The diminutive cavalier had been welcomed into the family as a support animal for 13-year-old James. It made her apparent disdainful death all the more harrowing for the heartbroken family.
James' mum Veronica Barrett returned to her Mt Pleasant home from work last Wednesday afternoon and noticed a white Subaru parked in the neighbouring property.
She noticed two Caucasian men, described as under six foot tall, slim build and wearing bucket hats, emerge from the side of the house holding something before taking off.
Ms Barrett said the house next door was vacant and assumed the two men were inspecting it.
She said typically Dana and the family's other dog would greet her by the veranda upon her return home. The Barrett's smallest member was nowhere to be seen.
That is, until the following afternoon.
"I had a look around the neighbourhood ... and my husband and I looked through the whole yard and could not find her anywhere," Ms Barrett said.
"We noticed the fence had been pulled out from underneath. There's a brick wall about half a metre high then the fence line starts, and that had been pulled out on the same side where the vacant house is.
"The next morning I went to check the yard because we have another dog ... and she had dug a hole in the same area where Dana was taken from. (Later) I went downstairs ... I walked around the side of the house and there's Dana lying half in the hole that was dug earlier in the morning."
Ms Barrett said the dog had no marks to indicate inflicted pain.
But because Dana's eyes were bulging with her tongue out, vets informed Ms Barrett the family pet could have been strangled and suffocated.
Ms Barrett's son, James, lives with autism and Dana had been an immense source of comfort for him.
When Dana had not returned, Ms Barrett assumed the dog had escaped in an attempt to find James. She said the shock loss of her son's companion had been a devastating blow.
"That dog brought that boy out to talk, socialise, be able to sit with a group of people and actually have social interaction with other people to a point where you wouldn't actually think he had autism," Ms Barrett said.
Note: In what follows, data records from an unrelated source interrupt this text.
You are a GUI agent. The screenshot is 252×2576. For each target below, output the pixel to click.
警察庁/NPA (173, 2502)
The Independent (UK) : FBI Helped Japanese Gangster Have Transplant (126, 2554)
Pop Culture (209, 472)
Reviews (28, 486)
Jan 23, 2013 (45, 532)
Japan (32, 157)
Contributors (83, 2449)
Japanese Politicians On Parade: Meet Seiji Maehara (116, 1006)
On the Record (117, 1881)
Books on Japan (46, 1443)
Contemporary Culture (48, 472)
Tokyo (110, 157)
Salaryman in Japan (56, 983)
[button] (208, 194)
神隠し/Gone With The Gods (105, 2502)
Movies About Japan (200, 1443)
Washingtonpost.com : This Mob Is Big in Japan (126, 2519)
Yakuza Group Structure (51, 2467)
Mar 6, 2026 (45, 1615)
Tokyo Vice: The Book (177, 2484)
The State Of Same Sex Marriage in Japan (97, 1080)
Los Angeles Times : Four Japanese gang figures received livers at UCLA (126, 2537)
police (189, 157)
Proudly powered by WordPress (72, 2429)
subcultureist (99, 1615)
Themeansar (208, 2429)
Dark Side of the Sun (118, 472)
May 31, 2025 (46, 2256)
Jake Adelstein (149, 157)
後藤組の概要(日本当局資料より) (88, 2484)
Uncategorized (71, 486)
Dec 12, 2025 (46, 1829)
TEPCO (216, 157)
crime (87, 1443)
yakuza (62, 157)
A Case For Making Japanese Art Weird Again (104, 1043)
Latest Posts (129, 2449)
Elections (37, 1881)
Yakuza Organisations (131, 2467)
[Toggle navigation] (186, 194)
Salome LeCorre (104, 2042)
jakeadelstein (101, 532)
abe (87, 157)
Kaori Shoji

"He went from a violent child to a soft, caring kid that showed he understands how you're feeling. The dog showed him you can have empathy, you can sympathise and realise what people go through.
"Now that she's gone, he's isolated himself. He's not talking, he doesn't want to do anything or go anywhere."
Ms Barrett said social media had showed the regular occurrences of animal cruelty in the Mackay region and something needed to be done.
"The impact these people are having on families, not just the animal that's been tortured or killed ... most of these dogs that are therapy dogs aren't just a dog," she said.
"They're employed by the family to take care of special needs children and give them comfort. That comfort has been taken away.
"It's not just a one off thing, I've seen on social media the cases that have happened. There's dog baiting, dogs being stolen."
Ms Barrett said she informed police of the incident before and after discovering Dana in her yard.
Police were unable to provide a comment.